== Problem ==
Please restate, word for word, the lines below that begin at the one with "Click the rightmost" and end at the one with "The image size is (818, 518).". Leave out all other lines.

Data entries
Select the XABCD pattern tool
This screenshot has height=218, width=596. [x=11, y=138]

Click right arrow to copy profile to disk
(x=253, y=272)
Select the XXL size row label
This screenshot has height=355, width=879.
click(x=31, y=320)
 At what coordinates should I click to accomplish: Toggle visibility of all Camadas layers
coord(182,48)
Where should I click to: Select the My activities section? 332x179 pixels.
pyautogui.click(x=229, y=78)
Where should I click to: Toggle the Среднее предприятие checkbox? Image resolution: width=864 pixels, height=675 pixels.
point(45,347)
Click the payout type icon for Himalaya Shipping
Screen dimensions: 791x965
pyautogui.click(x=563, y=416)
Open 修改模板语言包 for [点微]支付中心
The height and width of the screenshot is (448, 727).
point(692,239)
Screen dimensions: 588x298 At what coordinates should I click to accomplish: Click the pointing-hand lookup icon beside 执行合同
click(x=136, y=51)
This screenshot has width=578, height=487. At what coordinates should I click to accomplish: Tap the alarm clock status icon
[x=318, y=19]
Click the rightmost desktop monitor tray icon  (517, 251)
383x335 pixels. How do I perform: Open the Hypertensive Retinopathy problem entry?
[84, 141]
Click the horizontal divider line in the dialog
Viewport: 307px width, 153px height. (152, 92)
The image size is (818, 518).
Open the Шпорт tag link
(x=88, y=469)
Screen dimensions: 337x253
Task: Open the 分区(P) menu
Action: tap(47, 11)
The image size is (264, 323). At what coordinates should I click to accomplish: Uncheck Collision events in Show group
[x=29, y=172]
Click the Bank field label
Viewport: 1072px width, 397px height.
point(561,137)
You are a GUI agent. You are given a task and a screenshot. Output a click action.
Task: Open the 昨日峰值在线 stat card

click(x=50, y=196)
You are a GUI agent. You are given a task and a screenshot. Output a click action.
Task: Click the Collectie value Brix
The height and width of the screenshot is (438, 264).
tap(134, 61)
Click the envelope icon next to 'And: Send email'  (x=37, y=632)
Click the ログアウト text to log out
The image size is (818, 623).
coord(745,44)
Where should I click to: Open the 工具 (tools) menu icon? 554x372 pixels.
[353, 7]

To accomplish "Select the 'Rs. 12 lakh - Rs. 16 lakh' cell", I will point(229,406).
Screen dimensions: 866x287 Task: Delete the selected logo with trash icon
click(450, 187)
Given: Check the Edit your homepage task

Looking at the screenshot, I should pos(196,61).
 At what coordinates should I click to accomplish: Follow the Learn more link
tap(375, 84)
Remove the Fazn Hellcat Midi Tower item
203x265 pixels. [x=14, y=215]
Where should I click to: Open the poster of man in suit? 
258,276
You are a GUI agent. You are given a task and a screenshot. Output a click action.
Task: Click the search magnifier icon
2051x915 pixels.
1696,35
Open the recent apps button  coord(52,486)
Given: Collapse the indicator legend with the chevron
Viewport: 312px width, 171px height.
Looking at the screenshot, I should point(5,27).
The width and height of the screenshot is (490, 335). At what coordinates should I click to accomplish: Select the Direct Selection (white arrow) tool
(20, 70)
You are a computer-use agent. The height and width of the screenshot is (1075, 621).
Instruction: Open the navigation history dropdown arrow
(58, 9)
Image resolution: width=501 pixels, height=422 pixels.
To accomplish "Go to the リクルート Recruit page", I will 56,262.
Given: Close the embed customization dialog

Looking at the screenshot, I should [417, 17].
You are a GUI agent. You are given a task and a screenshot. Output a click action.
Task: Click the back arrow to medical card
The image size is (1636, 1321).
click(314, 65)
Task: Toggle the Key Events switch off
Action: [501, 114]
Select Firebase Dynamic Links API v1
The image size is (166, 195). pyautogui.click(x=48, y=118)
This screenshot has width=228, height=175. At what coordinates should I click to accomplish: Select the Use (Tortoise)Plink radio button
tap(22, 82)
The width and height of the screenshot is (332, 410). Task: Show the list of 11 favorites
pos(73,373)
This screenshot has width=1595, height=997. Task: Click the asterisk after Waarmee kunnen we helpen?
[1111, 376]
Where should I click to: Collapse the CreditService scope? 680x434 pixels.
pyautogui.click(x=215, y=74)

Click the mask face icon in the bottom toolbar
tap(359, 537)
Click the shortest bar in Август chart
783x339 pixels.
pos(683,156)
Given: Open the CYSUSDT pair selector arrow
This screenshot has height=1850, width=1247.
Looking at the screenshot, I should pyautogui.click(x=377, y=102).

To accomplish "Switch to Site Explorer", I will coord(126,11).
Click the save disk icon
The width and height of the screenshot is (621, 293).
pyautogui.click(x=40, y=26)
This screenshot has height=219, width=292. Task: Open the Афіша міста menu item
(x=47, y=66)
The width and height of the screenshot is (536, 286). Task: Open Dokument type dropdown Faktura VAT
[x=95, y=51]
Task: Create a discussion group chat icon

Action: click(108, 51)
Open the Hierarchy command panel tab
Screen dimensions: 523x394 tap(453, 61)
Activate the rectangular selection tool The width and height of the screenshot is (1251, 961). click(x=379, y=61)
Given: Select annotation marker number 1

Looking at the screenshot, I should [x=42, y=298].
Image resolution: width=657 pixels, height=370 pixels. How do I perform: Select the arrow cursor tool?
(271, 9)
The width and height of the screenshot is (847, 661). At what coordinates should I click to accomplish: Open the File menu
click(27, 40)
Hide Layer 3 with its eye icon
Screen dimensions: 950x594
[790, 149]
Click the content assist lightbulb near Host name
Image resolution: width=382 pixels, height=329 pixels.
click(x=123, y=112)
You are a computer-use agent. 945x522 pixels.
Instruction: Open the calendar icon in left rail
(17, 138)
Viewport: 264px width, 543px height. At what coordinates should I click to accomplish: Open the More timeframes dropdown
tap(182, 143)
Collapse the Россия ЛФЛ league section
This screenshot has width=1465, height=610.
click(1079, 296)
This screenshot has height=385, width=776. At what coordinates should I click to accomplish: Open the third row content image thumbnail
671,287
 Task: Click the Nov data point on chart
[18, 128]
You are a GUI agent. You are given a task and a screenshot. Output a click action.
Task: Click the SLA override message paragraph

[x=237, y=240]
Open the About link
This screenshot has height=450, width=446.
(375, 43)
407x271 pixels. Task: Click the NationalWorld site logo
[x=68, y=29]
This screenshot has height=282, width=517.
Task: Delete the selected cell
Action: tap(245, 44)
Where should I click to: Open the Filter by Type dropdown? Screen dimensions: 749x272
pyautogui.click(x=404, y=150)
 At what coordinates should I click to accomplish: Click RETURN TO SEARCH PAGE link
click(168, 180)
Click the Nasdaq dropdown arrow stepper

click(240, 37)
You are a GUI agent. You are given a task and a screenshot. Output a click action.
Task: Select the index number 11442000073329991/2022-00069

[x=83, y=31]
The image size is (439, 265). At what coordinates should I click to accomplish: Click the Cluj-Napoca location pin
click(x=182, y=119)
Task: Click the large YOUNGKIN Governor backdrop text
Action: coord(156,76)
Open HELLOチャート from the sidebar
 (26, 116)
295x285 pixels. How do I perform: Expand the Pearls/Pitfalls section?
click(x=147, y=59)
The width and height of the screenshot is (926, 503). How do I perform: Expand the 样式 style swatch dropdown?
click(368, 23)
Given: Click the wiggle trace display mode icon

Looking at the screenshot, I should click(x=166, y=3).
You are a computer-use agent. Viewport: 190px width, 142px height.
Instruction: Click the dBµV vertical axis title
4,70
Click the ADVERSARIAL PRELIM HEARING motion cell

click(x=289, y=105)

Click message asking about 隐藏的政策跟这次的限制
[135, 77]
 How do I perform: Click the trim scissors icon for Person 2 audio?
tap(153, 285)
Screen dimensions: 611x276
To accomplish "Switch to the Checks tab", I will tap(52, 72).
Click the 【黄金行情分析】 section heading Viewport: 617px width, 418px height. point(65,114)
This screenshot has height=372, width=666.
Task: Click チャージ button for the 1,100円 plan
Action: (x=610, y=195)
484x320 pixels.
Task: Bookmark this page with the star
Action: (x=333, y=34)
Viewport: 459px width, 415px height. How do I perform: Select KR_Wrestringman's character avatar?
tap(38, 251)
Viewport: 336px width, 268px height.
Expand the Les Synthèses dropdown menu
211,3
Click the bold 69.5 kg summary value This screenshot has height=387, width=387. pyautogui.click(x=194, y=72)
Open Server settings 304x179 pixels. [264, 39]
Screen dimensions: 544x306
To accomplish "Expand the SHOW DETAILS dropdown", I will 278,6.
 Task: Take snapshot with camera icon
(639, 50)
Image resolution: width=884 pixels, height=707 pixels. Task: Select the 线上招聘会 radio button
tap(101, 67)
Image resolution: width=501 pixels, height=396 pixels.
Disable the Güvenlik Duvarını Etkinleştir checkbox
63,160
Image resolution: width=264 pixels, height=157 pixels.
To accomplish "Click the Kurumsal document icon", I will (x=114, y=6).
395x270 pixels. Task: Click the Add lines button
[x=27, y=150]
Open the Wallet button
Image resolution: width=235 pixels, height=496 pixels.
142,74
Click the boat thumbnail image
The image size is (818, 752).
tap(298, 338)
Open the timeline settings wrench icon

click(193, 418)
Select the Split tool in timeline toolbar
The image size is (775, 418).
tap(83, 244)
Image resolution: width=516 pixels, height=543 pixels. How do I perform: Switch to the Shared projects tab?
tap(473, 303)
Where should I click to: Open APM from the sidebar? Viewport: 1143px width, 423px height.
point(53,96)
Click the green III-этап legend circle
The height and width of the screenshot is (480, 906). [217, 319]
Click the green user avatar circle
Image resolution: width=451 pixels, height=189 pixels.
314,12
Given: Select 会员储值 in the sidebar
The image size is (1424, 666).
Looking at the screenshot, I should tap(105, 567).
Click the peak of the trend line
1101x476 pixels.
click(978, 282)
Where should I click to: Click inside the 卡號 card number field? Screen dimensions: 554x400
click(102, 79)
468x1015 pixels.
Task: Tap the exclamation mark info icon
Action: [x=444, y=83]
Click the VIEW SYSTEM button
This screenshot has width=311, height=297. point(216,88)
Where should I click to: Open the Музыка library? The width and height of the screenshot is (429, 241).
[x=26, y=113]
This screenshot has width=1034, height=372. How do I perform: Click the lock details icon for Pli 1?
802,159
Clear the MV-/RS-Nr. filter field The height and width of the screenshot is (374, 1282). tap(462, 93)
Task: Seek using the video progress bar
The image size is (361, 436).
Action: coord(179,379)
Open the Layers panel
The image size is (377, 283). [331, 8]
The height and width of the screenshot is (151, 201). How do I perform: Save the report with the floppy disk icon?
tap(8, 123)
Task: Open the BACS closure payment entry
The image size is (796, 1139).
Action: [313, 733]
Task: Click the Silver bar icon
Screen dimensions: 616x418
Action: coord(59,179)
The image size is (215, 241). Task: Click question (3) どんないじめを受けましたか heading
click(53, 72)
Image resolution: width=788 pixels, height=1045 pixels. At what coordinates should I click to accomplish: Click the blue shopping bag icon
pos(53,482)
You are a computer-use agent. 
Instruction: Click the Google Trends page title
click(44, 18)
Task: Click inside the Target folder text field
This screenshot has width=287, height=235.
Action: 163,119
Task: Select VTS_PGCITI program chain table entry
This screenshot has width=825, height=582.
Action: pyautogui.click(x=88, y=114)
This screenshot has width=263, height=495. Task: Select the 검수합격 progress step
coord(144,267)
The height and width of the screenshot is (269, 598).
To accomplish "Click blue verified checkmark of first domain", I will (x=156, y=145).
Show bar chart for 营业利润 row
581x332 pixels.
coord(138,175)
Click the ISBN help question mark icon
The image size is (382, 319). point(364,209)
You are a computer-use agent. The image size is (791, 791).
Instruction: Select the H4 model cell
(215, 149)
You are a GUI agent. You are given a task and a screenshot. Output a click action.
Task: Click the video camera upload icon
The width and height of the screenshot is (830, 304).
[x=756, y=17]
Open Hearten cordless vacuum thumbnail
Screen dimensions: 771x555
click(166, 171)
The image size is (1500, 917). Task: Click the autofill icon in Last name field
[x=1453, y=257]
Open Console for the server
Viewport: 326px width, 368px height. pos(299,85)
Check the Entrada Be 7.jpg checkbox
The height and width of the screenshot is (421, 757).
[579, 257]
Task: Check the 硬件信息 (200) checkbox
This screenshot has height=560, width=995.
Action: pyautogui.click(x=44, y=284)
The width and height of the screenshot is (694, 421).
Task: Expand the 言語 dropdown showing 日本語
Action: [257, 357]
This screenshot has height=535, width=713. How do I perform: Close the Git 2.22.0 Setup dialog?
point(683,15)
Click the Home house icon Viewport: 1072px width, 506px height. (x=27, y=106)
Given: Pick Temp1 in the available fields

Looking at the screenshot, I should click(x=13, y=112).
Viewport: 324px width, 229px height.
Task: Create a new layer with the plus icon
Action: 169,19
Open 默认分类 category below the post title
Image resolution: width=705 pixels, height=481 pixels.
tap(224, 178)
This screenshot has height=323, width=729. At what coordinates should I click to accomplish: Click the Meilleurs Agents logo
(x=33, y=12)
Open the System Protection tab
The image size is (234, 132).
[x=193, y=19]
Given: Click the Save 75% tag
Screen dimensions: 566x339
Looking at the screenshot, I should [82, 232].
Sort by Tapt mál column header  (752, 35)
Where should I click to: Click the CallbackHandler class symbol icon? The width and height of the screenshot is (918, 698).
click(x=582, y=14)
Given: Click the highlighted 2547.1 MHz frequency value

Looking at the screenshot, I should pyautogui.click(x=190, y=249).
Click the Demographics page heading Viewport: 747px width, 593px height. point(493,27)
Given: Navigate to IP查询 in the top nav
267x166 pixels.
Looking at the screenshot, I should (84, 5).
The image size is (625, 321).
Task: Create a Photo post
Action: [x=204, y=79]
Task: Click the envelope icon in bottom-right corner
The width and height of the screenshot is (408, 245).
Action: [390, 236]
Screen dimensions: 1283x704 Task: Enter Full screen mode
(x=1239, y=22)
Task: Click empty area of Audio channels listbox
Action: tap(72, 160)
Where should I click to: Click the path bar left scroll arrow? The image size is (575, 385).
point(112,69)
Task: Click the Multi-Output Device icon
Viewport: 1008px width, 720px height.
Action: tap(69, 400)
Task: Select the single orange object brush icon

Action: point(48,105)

== Output of the task ==
Click the rightmost desktop monitor tray icon  (517, 251)
383x335 pixels. How do I perform: Open the Hypertensive Retinopathy problem entry?
[84, 141]
Click the horizontal divider line in the dialog
Viewport: 307px width, 153px height. (152, 92)
The image size is (818, 518).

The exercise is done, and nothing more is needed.